## START Excerpted text

# Help!! New or repressed feelings & what to do?



## boredandconfused (Aug 21, 2012)

This is the first time I have had the courage to "talk" about this problem. I am realizing from reading posts here that my problem is not all that unique. I'm sorry that its so long, its kindof a long story.

My husband and I have been married for about 12 years. When we first met, things in the bed room were GREAT. Sex almost everyday, most times more than once a day. I have always really enjoyed sex, and with him i just couldn't get enough. At certain points throughout the years, the sex has lagged, and we have always found ways to rekindle the spark.

About 8 years ago, we had our son. Then about 6 years ago, we were watching an HBO real sex episode about pin up girls, and i found myself getting really turned on. After the pin up girls where male body builders, then i felt nothing. It got me started thinking, and wondering what the feelings were about. Also right around that time we started to go through a "slump". There were actually times that i would begin to perform oral on him (he has always enjoyed it before, enough to ask for it) and he would tell me he was tired, and to stop. After being frequently turned down, i began to get really depressed. I worked on my self, and began to loose weight to try to get him to be interested in me again (we had both gained some weight), but still nothing. Out of boredom/loneliness I decided to try going into chat rooms. I was not interested in having an affair with another man(i know that pretty much everyone in chat rooms are looking for sex), so i went into a lesbian chat room. I told myself it was because women are less aggressive sexually so i could just talk and make friends. I met several women in those rooms, and lots of them were just online friends to chat with when i was lonely. Then i met a grl that i just clicked with. It didn't start out sexual, but bfore i knew it i was calling her after hubby went to sleep at night, and talking for hours. Things began to turn sexual, but just phone sex, and since she lived on the other side of the country, there was virtually no chance of it ever being more. 

Hubby has always been one of those guys that talks about how hot it is to see women together, so i thought "hey, i know how to get the spark going again". I didn't tell him right away about the grl online, i just told him i thought i might like to try a three way. That i thought women were beautiful. He said "no way" and kindof freaked out. He asked what made me start to think like that, so i told him about the grl i had been talking to. He got pissed, and i agreed to stop immediately.

I stopped for a while, but i kept thinking about other women, and things kept getting more distant between us. I have had a couple other "flings" with women online, but i haven't even met any of them in person, and always start to feel guilty eventually and break it off. I haven't been in a chat room in about 4 years, but my attraction to women is growing.

## END Excerpted text

▶ [Objective A]: Please copy the forum post between "Hubby has always" and "to stop immediately.", inclusive, substituting "threesome" for "three way".
▶ [Objective B]: How long does the forum post say the poster has been married?

## START Source excerpt

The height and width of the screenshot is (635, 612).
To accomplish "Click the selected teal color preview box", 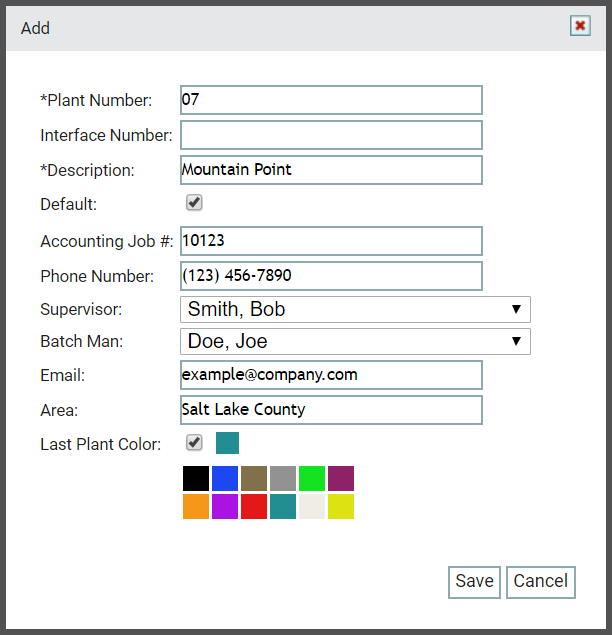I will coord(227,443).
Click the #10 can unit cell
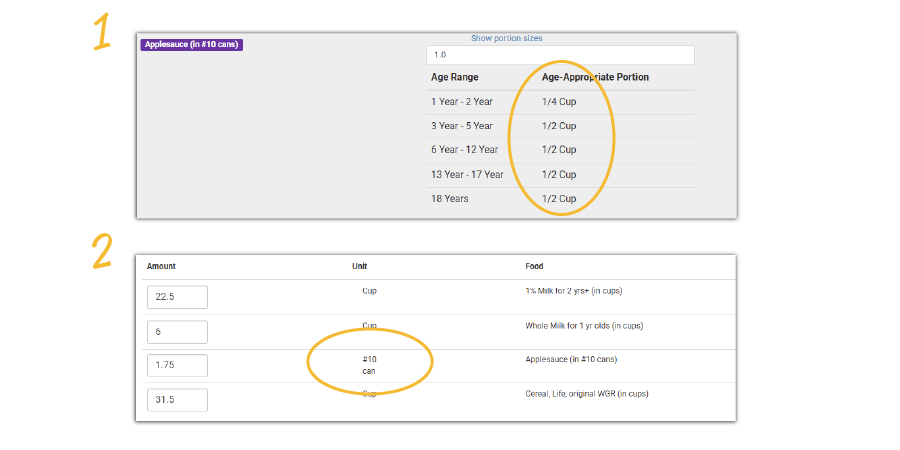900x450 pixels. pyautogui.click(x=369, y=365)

## END Source excerpt

▶ [Correct response A]:
Hubby has always been one of those guys that talks about how hot it is to see women together, so i thought "hey, i know how to get the spark going again". I didn't tell him right away about the grl online, i just told him i thought i might like to try a threesome. That i thought women were beautiful. He said "no way" and kindof freaked out. He asked what made me start to think like that, so i told him about the grl i had been talking to. He got pissed, and i agreed to stop immediately.

▶ [Correct response B]: About 12 years.